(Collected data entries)
BEGIN

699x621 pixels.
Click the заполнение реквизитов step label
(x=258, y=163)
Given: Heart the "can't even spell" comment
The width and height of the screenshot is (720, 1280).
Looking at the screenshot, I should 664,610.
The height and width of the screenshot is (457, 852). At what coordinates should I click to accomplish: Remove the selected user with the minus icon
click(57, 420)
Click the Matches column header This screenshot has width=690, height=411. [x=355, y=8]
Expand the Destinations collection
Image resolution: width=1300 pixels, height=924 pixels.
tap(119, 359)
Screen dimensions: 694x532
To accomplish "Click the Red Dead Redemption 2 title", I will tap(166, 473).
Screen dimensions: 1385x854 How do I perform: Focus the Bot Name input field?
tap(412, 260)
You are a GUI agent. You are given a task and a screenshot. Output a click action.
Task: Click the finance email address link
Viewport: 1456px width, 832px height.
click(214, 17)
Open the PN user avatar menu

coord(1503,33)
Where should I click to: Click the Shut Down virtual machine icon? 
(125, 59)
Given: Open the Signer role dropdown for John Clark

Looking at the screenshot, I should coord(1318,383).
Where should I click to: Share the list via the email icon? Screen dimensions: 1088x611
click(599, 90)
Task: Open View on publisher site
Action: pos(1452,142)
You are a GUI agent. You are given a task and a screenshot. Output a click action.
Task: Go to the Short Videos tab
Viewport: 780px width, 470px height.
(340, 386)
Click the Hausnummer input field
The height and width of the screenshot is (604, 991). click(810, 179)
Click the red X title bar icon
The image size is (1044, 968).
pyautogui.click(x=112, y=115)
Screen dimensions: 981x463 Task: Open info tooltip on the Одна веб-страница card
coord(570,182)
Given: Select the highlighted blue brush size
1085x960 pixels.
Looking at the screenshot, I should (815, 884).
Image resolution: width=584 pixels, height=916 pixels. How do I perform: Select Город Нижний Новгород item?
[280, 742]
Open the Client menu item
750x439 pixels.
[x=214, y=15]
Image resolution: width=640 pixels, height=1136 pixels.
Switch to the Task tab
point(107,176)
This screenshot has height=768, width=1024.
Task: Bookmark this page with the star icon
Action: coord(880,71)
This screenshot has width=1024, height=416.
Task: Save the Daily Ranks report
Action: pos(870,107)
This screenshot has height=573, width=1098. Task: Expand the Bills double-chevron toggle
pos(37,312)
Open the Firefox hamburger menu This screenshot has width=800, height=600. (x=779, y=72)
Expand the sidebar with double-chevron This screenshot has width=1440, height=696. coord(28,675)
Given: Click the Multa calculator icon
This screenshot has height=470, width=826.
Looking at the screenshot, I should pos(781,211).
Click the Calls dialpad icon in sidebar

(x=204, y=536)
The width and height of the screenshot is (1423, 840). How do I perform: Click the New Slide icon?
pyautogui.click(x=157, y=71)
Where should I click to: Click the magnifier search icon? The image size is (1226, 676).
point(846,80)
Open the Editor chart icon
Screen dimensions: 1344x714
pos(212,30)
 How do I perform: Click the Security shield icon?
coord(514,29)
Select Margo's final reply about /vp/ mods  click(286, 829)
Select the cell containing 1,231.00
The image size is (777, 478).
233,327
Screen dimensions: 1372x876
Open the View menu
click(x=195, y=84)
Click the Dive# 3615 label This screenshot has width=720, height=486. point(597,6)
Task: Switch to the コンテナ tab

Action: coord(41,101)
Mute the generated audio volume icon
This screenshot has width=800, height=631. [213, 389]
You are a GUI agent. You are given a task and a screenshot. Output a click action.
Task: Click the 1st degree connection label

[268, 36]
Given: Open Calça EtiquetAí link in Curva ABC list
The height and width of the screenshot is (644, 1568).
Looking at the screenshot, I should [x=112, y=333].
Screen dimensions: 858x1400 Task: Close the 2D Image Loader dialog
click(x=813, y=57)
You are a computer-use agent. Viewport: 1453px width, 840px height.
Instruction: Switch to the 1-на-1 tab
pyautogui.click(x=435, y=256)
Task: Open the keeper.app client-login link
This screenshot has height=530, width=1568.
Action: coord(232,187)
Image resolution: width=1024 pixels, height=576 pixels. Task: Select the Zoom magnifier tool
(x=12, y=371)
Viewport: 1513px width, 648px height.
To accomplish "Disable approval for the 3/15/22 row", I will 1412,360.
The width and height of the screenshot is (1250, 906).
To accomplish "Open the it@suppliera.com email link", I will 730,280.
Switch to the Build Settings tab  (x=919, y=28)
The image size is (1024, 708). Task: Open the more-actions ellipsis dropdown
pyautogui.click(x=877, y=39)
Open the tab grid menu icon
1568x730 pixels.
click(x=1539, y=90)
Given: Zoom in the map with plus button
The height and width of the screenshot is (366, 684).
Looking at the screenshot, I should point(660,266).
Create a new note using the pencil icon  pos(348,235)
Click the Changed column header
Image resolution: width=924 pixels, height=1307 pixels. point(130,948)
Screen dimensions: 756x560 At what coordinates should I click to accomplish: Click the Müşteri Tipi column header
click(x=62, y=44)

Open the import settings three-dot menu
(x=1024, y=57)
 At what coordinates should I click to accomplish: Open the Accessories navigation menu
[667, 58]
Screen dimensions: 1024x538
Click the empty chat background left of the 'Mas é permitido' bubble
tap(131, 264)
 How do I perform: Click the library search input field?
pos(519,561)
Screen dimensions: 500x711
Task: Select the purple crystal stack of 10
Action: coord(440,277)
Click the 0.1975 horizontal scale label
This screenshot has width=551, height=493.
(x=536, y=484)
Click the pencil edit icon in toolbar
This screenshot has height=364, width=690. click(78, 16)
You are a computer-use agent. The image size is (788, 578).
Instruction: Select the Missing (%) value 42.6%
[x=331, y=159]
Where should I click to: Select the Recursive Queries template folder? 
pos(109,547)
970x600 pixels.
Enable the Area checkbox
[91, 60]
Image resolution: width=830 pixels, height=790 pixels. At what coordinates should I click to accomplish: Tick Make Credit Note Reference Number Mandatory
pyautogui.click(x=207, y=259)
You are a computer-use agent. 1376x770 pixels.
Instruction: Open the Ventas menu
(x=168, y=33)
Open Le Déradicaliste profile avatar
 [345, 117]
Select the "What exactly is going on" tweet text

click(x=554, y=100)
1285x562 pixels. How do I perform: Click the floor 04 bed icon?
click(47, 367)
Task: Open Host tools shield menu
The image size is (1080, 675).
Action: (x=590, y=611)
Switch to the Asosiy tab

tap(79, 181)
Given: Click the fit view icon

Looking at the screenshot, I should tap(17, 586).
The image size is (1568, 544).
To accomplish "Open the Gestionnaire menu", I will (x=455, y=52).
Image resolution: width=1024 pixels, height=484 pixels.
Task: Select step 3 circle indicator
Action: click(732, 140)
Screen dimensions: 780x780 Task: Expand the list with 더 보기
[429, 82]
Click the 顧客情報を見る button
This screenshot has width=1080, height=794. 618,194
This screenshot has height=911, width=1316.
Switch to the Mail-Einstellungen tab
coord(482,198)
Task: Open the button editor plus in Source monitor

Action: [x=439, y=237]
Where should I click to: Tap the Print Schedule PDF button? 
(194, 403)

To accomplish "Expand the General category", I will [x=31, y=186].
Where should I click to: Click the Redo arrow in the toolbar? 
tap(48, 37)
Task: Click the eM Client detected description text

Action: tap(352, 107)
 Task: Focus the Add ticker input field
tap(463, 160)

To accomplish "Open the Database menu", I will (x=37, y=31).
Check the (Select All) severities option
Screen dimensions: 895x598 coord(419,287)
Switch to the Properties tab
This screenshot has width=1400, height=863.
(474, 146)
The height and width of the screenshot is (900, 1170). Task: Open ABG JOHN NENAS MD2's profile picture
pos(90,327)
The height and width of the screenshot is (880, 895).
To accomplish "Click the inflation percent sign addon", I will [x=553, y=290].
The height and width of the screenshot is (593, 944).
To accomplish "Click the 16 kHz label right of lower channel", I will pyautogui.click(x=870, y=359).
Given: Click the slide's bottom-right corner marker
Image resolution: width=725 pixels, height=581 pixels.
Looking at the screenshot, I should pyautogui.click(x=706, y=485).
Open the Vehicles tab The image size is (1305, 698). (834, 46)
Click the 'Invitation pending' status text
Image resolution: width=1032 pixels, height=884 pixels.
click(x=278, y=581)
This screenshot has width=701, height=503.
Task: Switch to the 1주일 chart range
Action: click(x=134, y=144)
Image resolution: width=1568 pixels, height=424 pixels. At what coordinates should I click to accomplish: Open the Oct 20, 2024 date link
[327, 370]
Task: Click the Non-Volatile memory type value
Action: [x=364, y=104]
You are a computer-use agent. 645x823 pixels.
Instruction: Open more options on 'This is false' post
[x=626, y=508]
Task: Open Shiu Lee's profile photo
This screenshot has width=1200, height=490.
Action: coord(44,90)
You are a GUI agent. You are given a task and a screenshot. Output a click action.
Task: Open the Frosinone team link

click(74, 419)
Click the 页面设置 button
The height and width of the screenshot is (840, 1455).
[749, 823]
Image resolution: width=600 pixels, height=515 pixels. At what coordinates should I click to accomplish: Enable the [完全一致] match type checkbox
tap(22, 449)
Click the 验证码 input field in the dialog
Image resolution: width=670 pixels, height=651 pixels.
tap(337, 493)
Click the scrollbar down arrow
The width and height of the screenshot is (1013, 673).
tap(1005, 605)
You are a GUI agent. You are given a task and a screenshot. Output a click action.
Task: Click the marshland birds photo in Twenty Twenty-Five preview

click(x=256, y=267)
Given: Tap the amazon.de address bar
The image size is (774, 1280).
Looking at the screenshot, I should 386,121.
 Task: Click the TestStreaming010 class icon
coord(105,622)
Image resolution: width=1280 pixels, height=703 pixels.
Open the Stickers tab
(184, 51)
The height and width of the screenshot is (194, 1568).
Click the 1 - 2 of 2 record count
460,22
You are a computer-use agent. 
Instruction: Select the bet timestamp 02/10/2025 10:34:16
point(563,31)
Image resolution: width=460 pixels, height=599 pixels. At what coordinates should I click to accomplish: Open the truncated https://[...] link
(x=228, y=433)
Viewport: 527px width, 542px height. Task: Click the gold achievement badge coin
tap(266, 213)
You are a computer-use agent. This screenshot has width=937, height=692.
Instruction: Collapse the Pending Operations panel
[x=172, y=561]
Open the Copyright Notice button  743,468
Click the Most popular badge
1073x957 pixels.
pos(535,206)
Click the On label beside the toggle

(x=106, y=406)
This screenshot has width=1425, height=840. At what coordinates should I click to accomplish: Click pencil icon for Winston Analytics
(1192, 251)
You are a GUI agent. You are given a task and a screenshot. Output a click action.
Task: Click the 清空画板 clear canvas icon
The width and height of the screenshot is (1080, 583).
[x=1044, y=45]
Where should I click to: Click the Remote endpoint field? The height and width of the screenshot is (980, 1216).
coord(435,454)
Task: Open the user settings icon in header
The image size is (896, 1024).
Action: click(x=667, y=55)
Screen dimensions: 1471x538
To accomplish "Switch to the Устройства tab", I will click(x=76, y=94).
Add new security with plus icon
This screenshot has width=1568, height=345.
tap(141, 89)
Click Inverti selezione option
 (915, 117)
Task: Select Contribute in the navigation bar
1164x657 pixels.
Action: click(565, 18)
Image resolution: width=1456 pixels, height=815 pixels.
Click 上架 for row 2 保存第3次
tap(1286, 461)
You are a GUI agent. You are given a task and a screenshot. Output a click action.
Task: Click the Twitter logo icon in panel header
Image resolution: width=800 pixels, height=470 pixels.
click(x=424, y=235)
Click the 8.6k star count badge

END

- _WHAT IS NEEDED_
Once the line with "The image size is (1568, 544)." is found in the records above, print exactly that line and every line after it through the line with "The height and width of the screenshot is (880, 895).".

- _THE COMPLETED TASK_
The image size is (1568, 544).
To accomplish "Open the Gestionnaire menu", I will (x=455, y=52).
Image resolution: width=1024 pixels, height=484 pixels.
Task: Select step 3 circle indicator
Action: click(732, 140)
Screen dimensions: 780x780 Task: Expand the list with 더 보기
[429, 82]
Click the 顧客情報を見る button
This screenshot has width=1080, height=794. 618,194
This screenshot has height=911, width=1316.
Switch to the Mail-Einstellungen tab
coord(482,198)
Task: Open the button editor plus in Source monitor

Action: [x=439, y=237]
Where should I click to: Tap the Print Schedule PDF button? 
(194, 403)

To accomplish "Expand the General category", I will [x=31, y=186].
Where should I click to: Click the Redo arrow in the toolbar? 
tap(48, 37)
Task: Click the eM Client detected description text

Action: tap(352, 107)
 Task: Focus the Add ticker input field
tap(463, 160)

To accomplish "Open the Database menu", I will (x=37, y=31).
Check the (Select All) severities option
Screen dimensions: 895x598 coord(419,287)
Switch to the Properties tab
This screenshot has width=1400, height=863.
(474, 146)
The height and width of the screenshot is (900, 1170). Task: Open ABG JOHN NENAS MD2's profile picture
pos(90,327)
The height and width of the screenshot is (880, 895).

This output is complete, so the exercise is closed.